A.W.: Despite a decades-old pledge otherwise, the affordable housing inventory in the city’s core continues to shrink. Meanwhile, the waiting lists to obtain even a modest affordable apartment are becoming absurdly long or are closed. What are your ideas on how to increase the supply of affordable housing to lower-income households in Portland?
M.N.: I know there is a conversation and debate going on about what kind of income levels to target via available housing resources from the Portland Housing Bureau. I haven’t studied it well enough to have a well-informed position on it.
A.W.: The city’s housing bureau is on the edge of what will become severe revenue restrictions, with the decline in TIF funding and federal grant cuts. What will you do to create a sustainable revenue for housing and homeless services for years to come?
M.N.: I do support doing that. I will be very supportive of efforts to expand to the point where we could get back to achieving the goal of doing no harm or preserving the existing stock. I don’t have any magic pockets of money to address that, though. It has to be looked at in the context of the city’s imperative to simultaneously do what it can to support businesses that are creating family wage jobs in Portland … you have to balance all those priorities.

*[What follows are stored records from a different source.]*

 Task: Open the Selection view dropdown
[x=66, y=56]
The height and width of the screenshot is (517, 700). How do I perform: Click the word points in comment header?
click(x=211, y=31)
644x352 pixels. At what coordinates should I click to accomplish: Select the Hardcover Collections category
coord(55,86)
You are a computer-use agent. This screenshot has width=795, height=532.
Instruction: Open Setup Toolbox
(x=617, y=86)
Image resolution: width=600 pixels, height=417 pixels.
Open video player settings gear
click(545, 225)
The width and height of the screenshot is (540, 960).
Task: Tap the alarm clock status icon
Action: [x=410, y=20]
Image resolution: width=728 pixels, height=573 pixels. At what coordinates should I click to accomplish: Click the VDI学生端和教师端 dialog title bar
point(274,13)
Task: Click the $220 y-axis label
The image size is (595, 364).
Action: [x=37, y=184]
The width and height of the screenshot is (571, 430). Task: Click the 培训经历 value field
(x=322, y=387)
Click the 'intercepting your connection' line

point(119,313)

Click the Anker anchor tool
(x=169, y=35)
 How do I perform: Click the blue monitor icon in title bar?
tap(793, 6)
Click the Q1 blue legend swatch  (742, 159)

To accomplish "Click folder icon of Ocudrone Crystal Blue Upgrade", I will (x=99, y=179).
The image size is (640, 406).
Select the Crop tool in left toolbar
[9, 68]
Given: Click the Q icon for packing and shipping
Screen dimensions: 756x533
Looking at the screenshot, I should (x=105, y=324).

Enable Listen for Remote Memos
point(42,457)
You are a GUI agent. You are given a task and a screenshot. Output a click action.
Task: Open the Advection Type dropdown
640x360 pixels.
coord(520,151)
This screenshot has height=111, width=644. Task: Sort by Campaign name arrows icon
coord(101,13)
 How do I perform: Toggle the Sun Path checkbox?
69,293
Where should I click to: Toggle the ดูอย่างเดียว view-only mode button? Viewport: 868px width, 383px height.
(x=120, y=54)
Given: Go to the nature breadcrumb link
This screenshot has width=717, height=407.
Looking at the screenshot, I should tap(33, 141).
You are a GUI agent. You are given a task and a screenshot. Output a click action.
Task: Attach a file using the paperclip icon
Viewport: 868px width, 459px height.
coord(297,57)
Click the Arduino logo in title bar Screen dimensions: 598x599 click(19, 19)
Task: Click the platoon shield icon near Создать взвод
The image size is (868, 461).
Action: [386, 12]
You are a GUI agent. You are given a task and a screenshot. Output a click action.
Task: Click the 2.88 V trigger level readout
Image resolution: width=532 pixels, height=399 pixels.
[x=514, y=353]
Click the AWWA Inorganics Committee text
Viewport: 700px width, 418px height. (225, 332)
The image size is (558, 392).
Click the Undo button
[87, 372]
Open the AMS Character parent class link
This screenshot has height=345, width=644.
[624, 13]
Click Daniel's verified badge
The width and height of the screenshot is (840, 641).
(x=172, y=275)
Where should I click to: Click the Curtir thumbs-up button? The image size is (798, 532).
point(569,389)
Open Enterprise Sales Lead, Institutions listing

A.W.: How will you work with county and state to develop a better strategy for addressing the needs of people experiencing poverty?
M.N.: Cities and counties, historically, have had complimentary and distinct roles (with county providing services for human services and corrections, and the city providing services for infrastructure-related issues and public safety). I believe that the division … is legitimate. It is largely a county and state responsibility, but the city certainly has a role in making sure we’re not doing anything to compromise the county’s ability to be successful. It would be important for our proposals for any new funding or bond measures or levies be coordinated, so we’re not weakening the county’s ability to provide vitally important human and social services.
A.W.: Employment is at the foundation of self-sufficiency. What are you going to do to help create jobs for people with multiple barriers to getting hired?
M.N.: What the city can do to create jobs is to make sure that we provide the best, most cost effective and most timely services to employers who employ most of Portlanders. We have to retain the intent and the integrity of our public health, public safety and environmental standards, and move as deliberately as possible to assist businesses when they’re poised to expand and bring in or create new jobs.
Specifically to people with multiple challenges, all the same applies, but I’d like to add to that any partnering the city can do around transportation access and affordability and opportunities around training and re-training to keep people current and marketable in the economy as it shifts.
A.W.: Every year, public transportation gets more expensive for riders and the free zone downtown gets chipped away and threatened with elimination. What are you going to do to preserve the free rail zone?
M.N.: Fareless Square is a TriMet decision, but I think the city partners with Trimet and Metro (the regional governing body for Multnomah, Clackamas and Washington counties) on all manner of transportation issues. Certainly, asserting the priority of keeping transportation accessible as well as affordable for people in entry-level, working-class and middle-class jobs is something the city can assert some leadership on.